The operator who winds the material strips can try to manually stretch the rearward end within the areas of reduced thickness during joining. However, this results in a non-uniform joining and, on the other hand, the main problem is not the rearward end of the material strip but the first cut and first applied end (forward end) of the strip of material.
U.S. Pat. No. 4,470,866 shows a device in which a material strip to be wound onto a drum and to be joined is engaged at its forward end facing the drum by grip elements 23 within the areas of reduced wall thickness and then conveyed to the drum. At the rearward end and within the central portion of the material strip, a braking roller reduces the transporting speed. This results in a forward stretching of the thin edges with the goal of compensating a possible retraction. Disadvantageously, a defined stretching is not possible with such a device because due to the different fixation points, respectively, braking points at the forward and rearward ends of the material strip, a stretched, respectively, tensioned state will result over the entire length of the material strip to be applied to the drum. After removal of the forward clamps, the material strip has the tendency to retract into a tension-free and thus undefined state.
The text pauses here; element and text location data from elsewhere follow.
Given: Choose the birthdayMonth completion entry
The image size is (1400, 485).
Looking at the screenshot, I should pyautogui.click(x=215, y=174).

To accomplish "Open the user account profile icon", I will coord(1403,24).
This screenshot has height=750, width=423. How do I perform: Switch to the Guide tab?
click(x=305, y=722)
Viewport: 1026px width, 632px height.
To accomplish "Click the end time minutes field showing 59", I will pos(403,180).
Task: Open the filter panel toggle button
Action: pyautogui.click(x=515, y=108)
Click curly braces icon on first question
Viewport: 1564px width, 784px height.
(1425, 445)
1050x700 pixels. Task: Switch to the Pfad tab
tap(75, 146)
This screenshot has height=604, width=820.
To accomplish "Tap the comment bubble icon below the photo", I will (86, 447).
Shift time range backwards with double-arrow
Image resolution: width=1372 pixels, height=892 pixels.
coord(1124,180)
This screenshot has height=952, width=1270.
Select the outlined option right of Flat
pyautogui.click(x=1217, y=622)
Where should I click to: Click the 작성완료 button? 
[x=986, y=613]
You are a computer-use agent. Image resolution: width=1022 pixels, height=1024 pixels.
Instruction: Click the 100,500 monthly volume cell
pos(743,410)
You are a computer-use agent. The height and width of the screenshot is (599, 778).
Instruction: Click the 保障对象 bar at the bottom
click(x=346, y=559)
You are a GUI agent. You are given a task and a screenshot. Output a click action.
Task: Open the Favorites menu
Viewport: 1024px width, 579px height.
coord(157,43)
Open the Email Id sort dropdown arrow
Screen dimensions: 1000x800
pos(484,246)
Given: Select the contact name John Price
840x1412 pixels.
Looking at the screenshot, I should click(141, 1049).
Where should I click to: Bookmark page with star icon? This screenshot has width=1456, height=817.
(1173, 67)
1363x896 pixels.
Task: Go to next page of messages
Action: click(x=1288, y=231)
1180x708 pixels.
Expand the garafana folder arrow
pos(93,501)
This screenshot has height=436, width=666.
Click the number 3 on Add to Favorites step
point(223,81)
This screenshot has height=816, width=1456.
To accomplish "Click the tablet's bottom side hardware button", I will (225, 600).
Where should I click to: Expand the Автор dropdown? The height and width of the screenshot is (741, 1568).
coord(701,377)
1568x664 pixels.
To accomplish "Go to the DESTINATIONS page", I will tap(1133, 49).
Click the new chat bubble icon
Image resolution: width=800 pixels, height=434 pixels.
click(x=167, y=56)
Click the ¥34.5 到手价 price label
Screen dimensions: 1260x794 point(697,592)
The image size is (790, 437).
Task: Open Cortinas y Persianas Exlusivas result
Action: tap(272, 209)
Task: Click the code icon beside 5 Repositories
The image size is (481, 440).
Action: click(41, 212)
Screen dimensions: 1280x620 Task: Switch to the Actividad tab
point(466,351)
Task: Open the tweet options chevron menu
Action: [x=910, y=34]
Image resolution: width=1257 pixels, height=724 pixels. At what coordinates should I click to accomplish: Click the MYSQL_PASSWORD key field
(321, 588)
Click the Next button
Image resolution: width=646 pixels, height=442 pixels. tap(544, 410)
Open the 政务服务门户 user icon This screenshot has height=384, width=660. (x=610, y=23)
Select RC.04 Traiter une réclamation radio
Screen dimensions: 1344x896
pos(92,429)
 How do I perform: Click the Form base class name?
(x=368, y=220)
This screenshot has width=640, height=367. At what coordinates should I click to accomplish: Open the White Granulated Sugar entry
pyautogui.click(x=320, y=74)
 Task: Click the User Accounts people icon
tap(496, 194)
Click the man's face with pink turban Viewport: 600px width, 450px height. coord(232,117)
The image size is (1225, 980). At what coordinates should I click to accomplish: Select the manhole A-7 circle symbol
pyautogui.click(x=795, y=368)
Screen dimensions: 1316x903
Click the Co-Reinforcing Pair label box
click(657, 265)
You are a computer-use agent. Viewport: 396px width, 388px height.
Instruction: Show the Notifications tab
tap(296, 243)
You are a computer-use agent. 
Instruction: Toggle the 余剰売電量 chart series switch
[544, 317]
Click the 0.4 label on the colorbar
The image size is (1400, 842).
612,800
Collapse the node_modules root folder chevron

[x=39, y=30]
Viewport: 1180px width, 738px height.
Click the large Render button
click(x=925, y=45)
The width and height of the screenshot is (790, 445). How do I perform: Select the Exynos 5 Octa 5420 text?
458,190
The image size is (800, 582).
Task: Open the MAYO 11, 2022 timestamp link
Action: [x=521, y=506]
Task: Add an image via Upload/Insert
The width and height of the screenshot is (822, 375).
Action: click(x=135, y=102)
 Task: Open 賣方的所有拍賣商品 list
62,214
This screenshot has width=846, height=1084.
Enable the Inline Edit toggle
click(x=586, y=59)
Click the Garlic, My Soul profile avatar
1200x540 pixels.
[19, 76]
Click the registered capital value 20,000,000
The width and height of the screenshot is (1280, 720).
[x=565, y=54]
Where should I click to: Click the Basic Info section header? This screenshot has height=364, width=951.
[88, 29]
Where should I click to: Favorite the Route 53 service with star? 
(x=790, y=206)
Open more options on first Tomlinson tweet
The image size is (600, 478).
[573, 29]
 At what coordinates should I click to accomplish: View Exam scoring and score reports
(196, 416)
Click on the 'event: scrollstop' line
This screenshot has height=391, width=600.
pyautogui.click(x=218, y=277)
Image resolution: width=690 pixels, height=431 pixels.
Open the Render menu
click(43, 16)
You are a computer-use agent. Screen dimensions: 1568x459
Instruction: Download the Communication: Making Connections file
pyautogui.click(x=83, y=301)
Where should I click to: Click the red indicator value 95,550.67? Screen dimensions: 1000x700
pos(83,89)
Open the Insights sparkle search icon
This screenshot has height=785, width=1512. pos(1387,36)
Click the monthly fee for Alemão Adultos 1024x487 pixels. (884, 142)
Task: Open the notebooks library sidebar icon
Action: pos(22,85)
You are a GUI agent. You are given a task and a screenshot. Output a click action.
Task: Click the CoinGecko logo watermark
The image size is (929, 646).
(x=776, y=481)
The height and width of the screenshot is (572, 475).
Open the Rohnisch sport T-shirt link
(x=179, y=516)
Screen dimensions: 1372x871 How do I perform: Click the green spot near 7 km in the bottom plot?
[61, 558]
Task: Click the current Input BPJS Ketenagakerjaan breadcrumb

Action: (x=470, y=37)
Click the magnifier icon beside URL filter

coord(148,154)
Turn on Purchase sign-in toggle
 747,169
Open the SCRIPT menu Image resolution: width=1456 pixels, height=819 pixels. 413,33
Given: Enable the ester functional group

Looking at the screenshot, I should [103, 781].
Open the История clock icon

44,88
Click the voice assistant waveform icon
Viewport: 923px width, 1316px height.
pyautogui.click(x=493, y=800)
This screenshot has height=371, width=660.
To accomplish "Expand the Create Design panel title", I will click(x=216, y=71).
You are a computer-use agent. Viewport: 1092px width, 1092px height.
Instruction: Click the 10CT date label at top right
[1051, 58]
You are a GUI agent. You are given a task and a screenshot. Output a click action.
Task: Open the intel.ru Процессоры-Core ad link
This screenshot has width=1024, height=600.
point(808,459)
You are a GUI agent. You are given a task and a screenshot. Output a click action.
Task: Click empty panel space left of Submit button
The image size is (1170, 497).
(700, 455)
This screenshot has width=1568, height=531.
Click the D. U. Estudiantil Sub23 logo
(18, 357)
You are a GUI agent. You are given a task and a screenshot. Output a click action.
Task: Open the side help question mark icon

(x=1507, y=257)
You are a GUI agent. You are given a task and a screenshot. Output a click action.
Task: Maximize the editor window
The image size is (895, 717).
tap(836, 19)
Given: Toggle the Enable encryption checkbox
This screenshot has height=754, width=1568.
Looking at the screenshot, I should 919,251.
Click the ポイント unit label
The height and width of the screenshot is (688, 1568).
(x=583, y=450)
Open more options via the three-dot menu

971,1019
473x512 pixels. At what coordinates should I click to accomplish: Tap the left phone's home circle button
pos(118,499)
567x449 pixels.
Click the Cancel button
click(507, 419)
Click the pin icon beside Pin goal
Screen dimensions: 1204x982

U.S. Pat. No. 5,292,398 discloses a device in which the disadvantages of providing a tensioned state over the entire length of the material strip have been eliminated by providing a small distance between the clamps 29 that fix the central portion of the material strip and the clamps 109 that stretch the outer thin edges of the material strip. However, this device has the disadvantage that the entire stretching is performed at the rearward end of the material strip so that the clamping device itself must remain attached to the material strip for maintaining the tensioned state until the rearward end is applied to the building drum. Thus, the construction of the device requires a plurality of guide elements so that the entire rearward clamping and tensioning apparatus can be moved into a position at the building drum.
Before the next material strip can be placed onto the drum, the clamping and tensioning device must be returned into its initial position. This return action is disadvantageous with respect to manufacturing times.
U.S. Pat. No. 4,804,426 shows a handling device which is essentially comprised of a robot arm and a corresponding support head. The support head 9 is constructed such that central and lateral parts of an oncoming material strip are separately clamped, respectively, secured by vacuum and pulled onto the drum whereby either the forward or the rearward end of the material strip is stretched by an additional forward movement for rotation of the clamping devices that secure the thin lateral edges.
This device has the disadvantage that the clamping devices acting on the thin lateral edges of the material strip at least in part must come into contact with the building drum and must then be laterally removed from the work table. A stretching of the lateral parts is thus possible, however, a precise application of the material strip onto the drum is made more difficult.
In all of the previously known solutions it is a further disadvantage that the known devices comprise clamping devices which act onto the bottom face as well as the top face of the material strip so that the bottom face to be bonded adhesively in further manufacturing steps has already been subjected to mechanical loading instead of being simply guided load-free to the final adhesion step.
It is therefore an object of the present invention to provide a device of the aforementioned kind with which a joint (splice) of great durability can be produced within the areas of reduced material thickness, within edge portions as well as in the central portion of the material strips, with reproducible product quality.